MATERIAL PROVIDED:
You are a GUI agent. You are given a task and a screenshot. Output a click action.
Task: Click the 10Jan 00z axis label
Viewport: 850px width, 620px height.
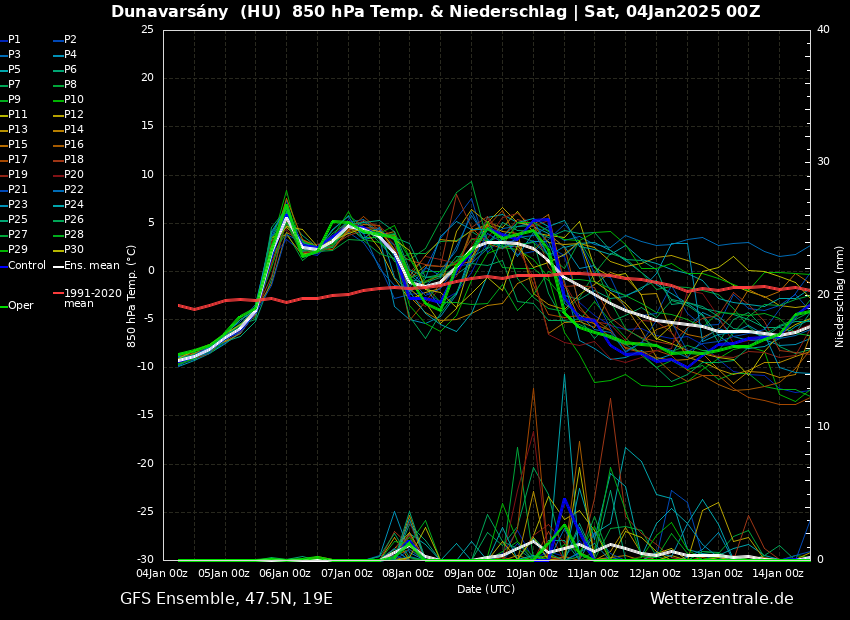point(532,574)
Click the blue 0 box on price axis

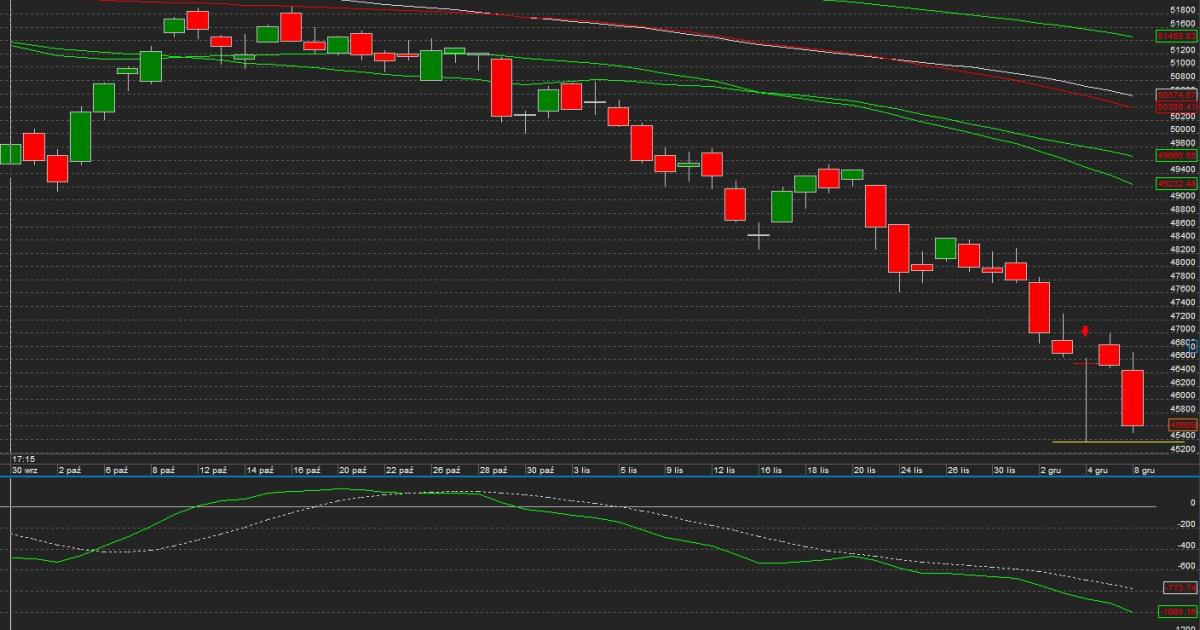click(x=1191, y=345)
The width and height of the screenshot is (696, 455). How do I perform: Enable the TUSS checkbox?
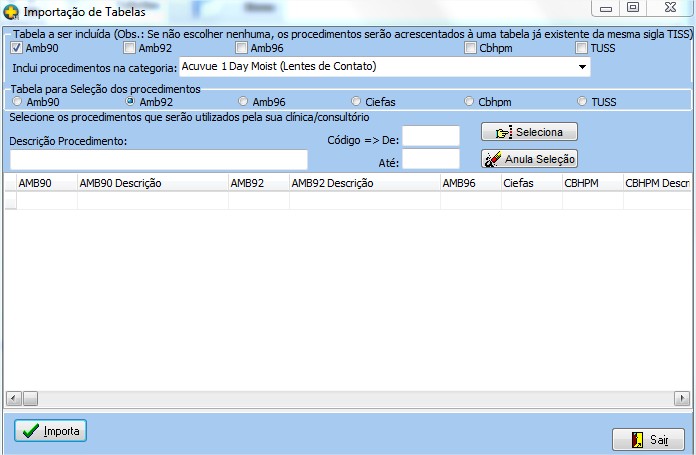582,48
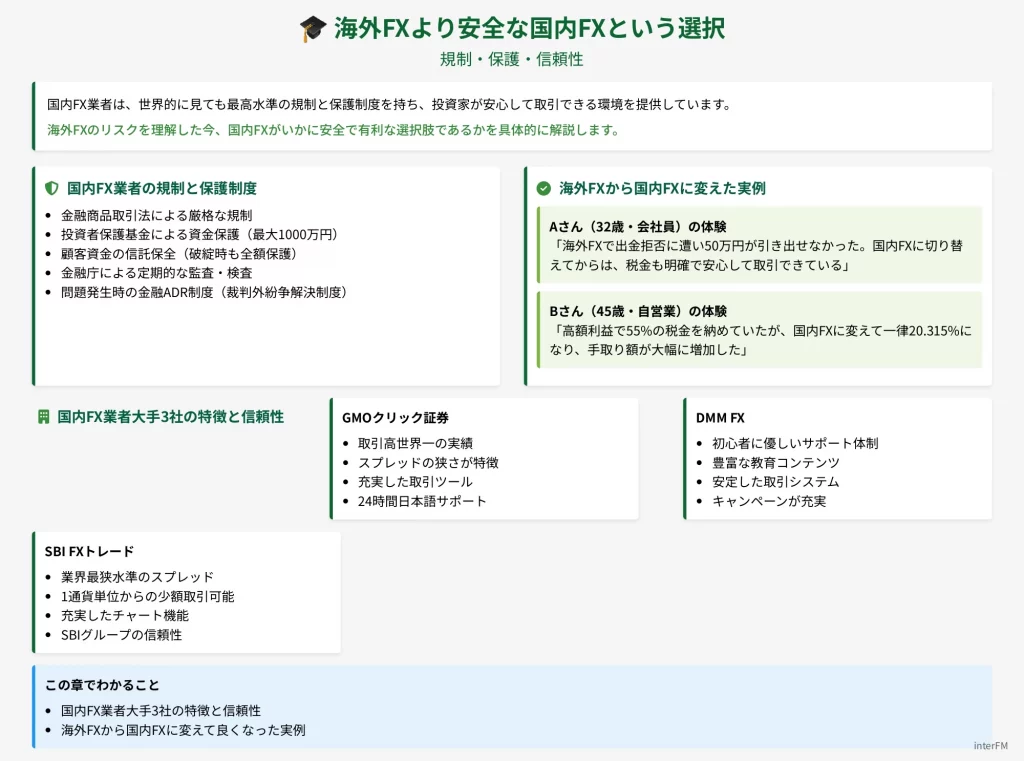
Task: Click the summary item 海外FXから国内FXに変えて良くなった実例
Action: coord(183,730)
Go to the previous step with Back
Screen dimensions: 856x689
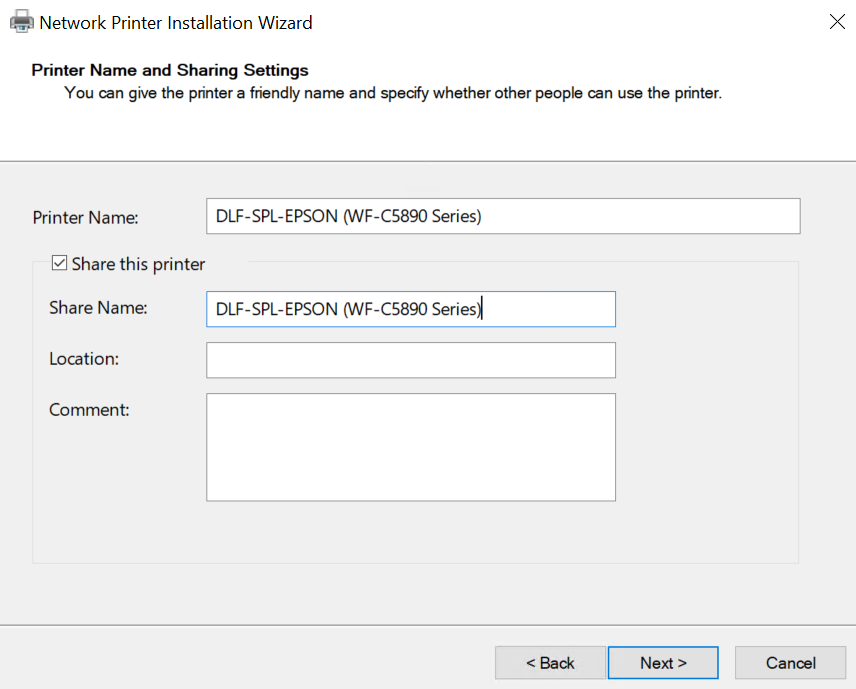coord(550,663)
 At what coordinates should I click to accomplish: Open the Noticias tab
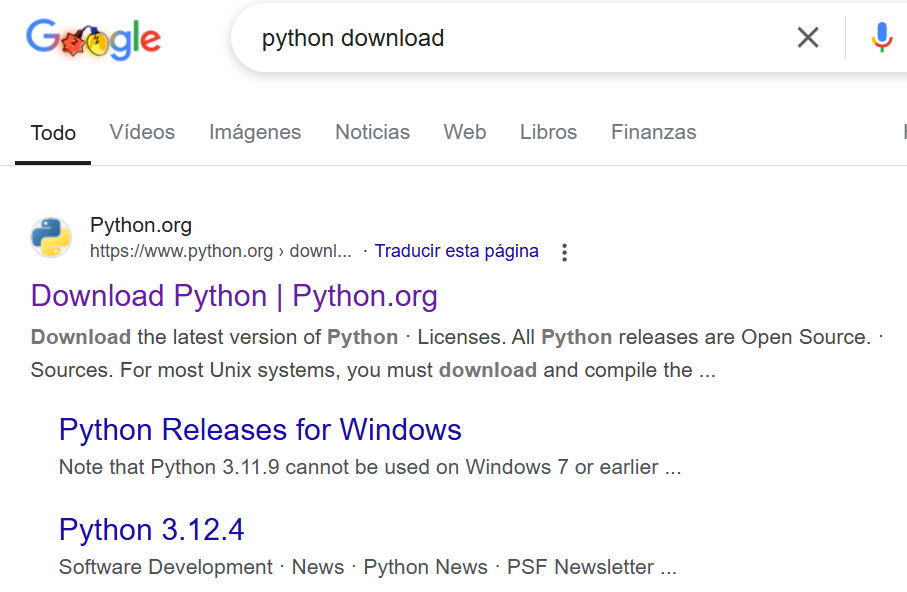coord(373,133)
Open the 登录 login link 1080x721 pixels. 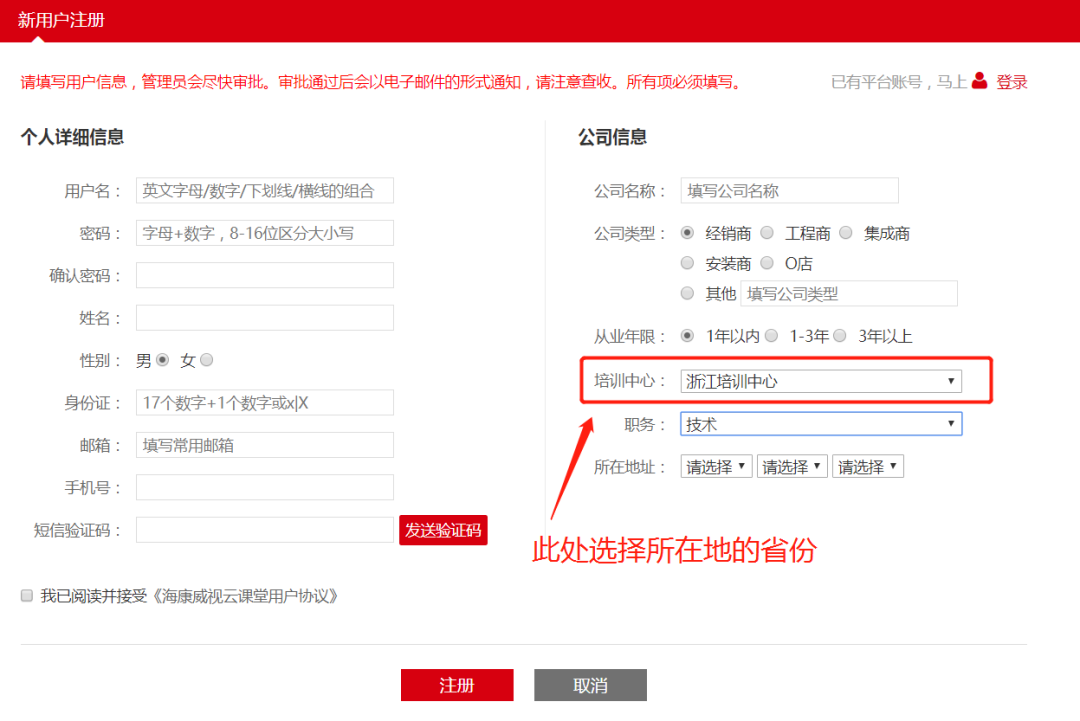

--

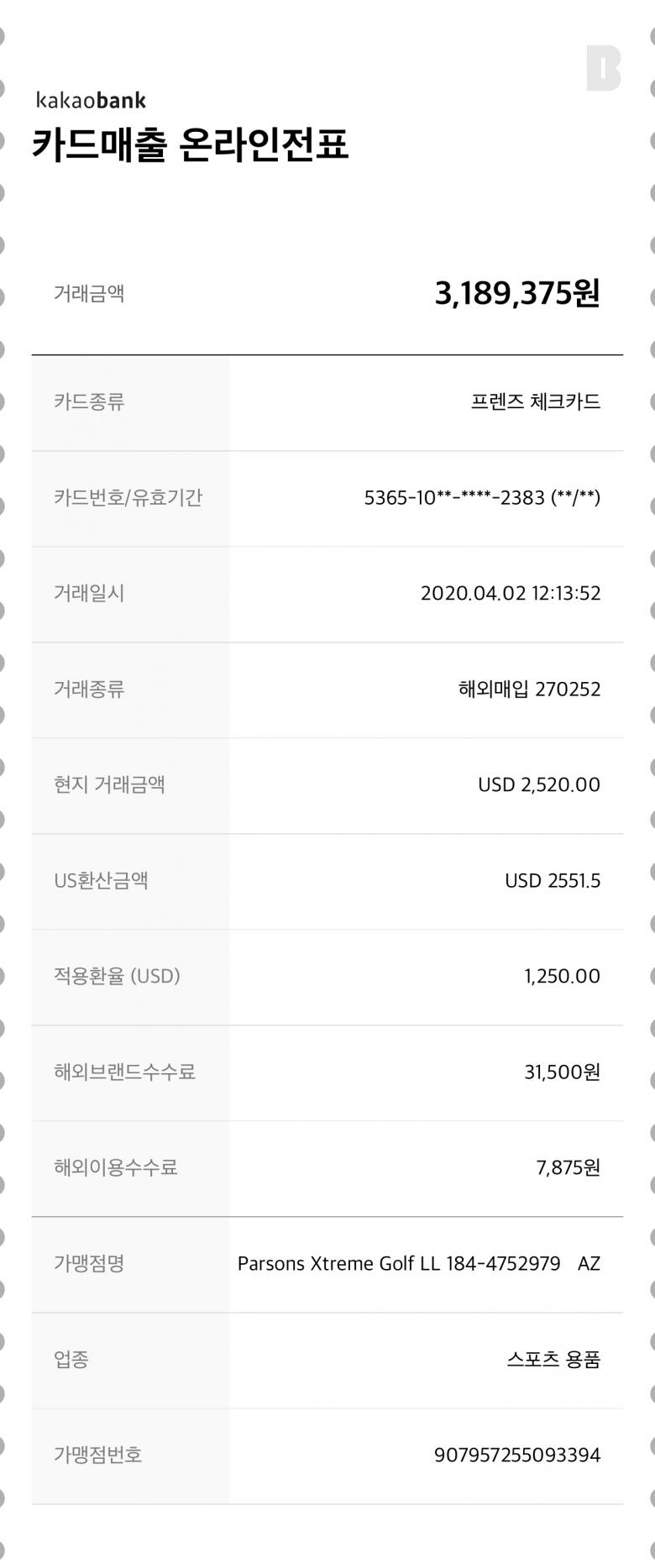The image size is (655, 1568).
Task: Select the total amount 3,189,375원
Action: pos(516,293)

TASK DETAILS: All lines above from the one containing "Click the blue 0 box on price axis" up to and including the one containing "Open the 登录 login link 1080x721 pixels." are to be set down exactly, and nothing else. Leave images out.

SOLUTION BELOW:
Click the blue 0 box on price axis

click(x=1191, y=345)
The width and height of the screenshot is (696, 455). How do I perform: Enable the TUSS checkbox?
582,48
Task: Click the summary item 海外FXから国内FXに変えて良くなった実例
Action: coord(183,730)
Go to the previous step with Back
Screen dimensions: 856x689
coord(550,663)
 At what coordinates should I click to accomplish: Open the Noticias tab
coord(373,133)
Open the 登录 login link 1080x721 pixels. 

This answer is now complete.